Spinning up PostgreSQL in Docker for Easy Analysis
My typical analysis workflow is to start with data in some kind of database, perhaps Redshift or Snowflake. Often I’m working with millions or even billions of rows, but modern databases excel at operating with data at scale. Moreover, SQL is an intuitive and powerful tool for combining, filtering, and aggregating data. I’ll often do as much as I can in SQL, aggregate the data as much as I can, then export the data as a CSV to continue more advanced statistical calculations in python.
But sometimes the source data is already in CSV! Pandas is a python library for working with tabular datasets. For the most part anything you can do in SQL you can do in pandas, and there are lots of things you can do in pandas (using python) that would be hard or impossible to do in SQL. Sounds perfect right? The problem with pandas is simple things like joins and aggregations are way harder than they should be. The syntax is counter-intuitive. I’ve used pandas on a regular basis for five years and I still have to keep the documentation open for even simple tasks. I’m not alone! While I’ve met plenty of people who love pandas, I’ve never met anyone who is fluent in SQL and prefers pandas. To be clear, I still use pandas all the time, but if I can do something in SQL, or in pandas, I’m going to use SQL.
If the source data is already in CSV, we just have to use pandas right? I mean, who has two thumbs and would be crazy enough to import the data into a database just to avoid having to use pandas?
Here’s my new analysis workflow for this situation: I spin up PostgreSQL in a Docker container, import the CSV file(s) into tables, and then proceed as normal. This seems crazy, but hear me out.

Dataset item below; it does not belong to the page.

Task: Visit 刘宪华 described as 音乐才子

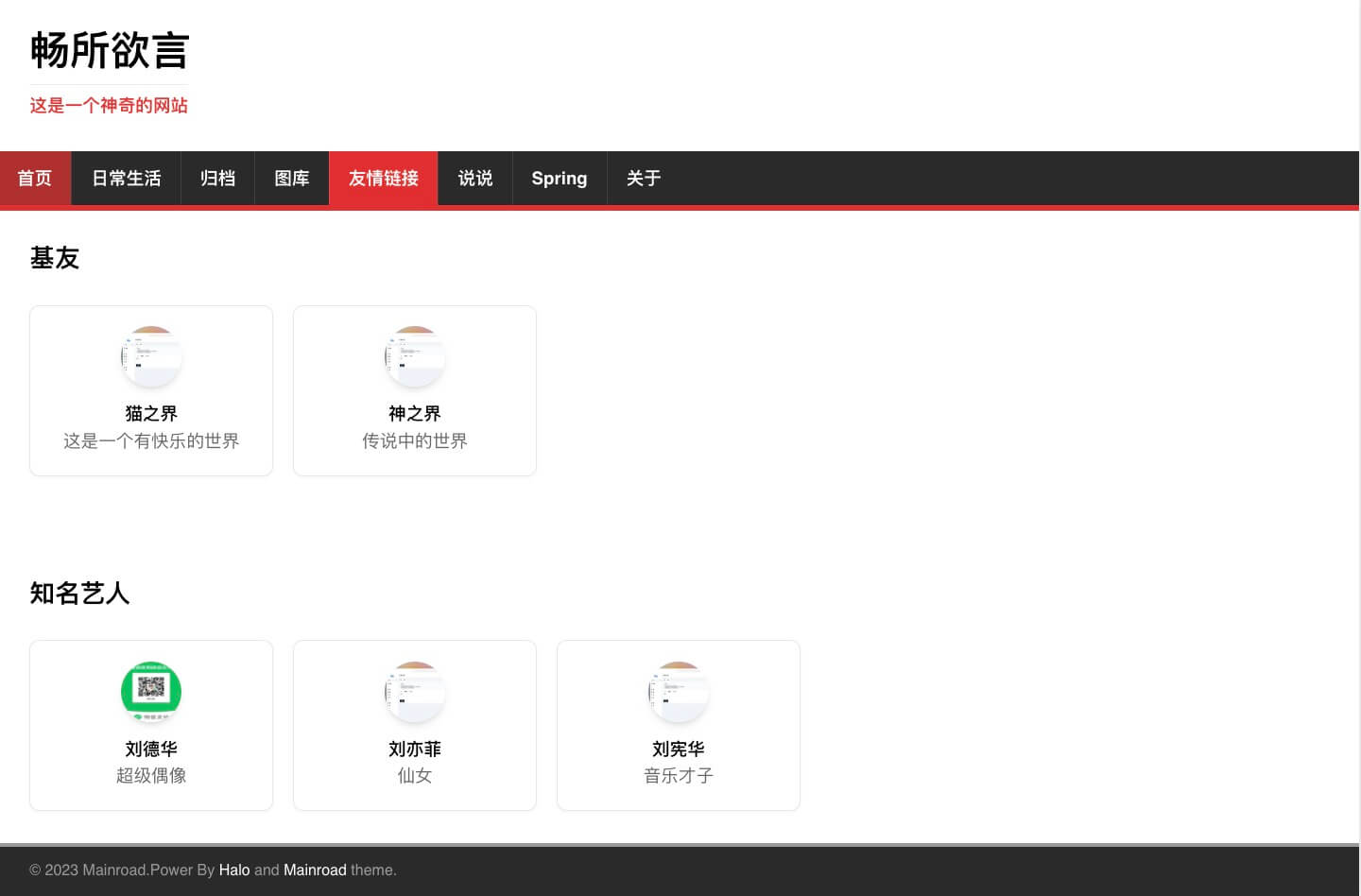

Firstly, I can do any data cleansing with SQL statements, which inevitably end up being easier for someone else to read than pandas code. Seriously, I’ve seen the code that even pandas experts write, and it isn’t pretty. The strong typing of SQL tables helps catch data corruption and missing values, and forces you to deal with it up front. I’ll often import the data into staging tables having VARCHAR types, then transform and CAST my way into the final tables.
Especially with a dataset of questionable origin, I like to scrutinize the data in a dozen different ways before I even start the main analysis. I can do this so much faster with simple SQL queries in a query runner like Postico or the command line than I can with pandas. These checks are ephemeral: unless I find something wrong, they aren’t even worth mentioning in the analysis but are nonetheless part of my due diligence. When I’m ready to do the analysis itself, I write what is usually a simple SQL query, replacing often convoluted pandas code.

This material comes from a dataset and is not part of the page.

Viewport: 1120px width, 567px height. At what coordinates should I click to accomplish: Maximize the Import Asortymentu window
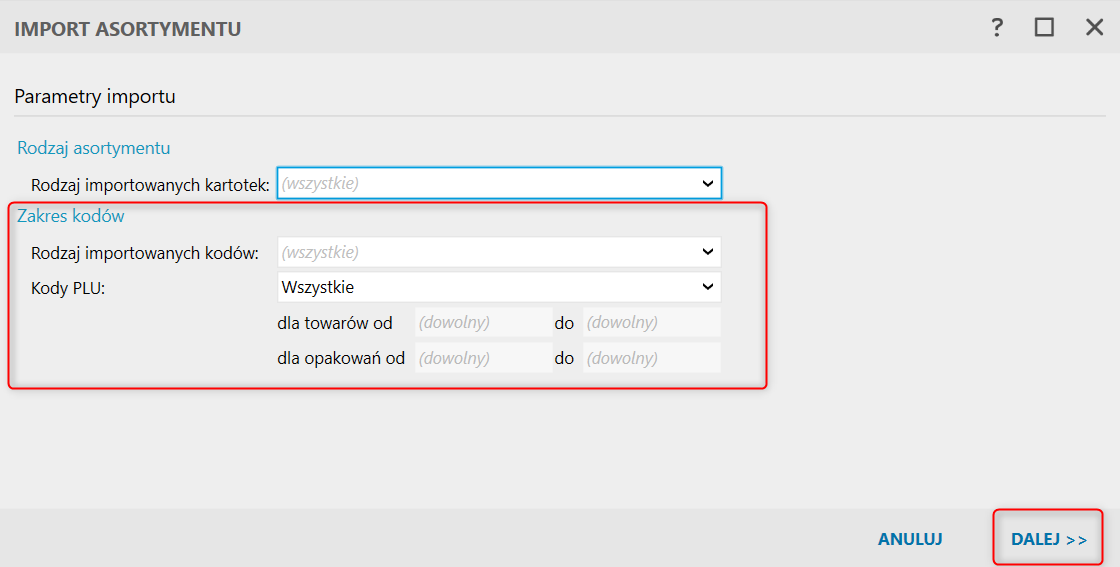click(1044, 28)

I typically wrap my analysis code in Docker as well, so a simple
docker-compose up
spins up the Postgres container and cleans up the
code, then runs the analysis in a separate container. This aids
repeatability since anyone can run that single command on any platform
and verify the results are the same.
Of course, this process might be overkill for some use cases. For analysts who aren’t fluent in SQL, stick with pandas! (But really, you should master SQL). For analysts who aren’t comfortable with Docker, this can be a challenging approach (though I highly recommend all data scientists develop a mastery of Docker). And for analysis tasks that are under a tight deadline, it might not be worth the time. But if you care about repeatability and clean, inspect-able processes, give it a try!